__Task description__: The word "August" may appear in lines of the data below. Say how many lines hold it, giving only the number.

---- Information supplied

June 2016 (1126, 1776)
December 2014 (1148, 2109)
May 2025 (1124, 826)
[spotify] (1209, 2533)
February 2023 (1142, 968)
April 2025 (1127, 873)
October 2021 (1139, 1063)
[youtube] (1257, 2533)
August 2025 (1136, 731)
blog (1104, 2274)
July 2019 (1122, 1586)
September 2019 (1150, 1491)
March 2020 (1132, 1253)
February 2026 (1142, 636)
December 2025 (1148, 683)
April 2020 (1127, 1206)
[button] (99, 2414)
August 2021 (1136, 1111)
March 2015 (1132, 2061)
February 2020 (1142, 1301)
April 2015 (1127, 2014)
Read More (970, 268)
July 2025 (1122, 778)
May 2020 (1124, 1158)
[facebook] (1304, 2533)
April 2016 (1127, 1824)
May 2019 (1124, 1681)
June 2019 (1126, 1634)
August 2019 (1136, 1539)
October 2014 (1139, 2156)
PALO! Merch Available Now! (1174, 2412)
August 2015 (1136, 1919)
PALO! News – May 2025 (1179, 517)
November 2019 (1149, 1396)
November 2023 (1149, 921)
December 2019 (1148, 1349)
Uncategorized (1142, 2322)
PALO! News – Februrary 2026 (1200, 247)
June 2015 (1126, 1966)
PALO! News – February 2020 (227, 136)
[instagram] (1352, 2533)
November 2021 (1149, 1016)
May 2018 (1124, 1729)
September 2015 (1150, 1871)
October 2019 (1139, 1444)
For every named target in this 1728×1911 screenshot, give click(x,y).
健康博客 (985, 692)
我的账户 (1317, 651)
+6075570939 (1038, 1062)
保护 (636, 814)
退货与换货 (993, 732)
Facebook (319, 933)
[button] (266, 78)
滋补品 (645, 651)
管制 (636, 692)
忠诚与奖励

--------

__Exercise output__: 4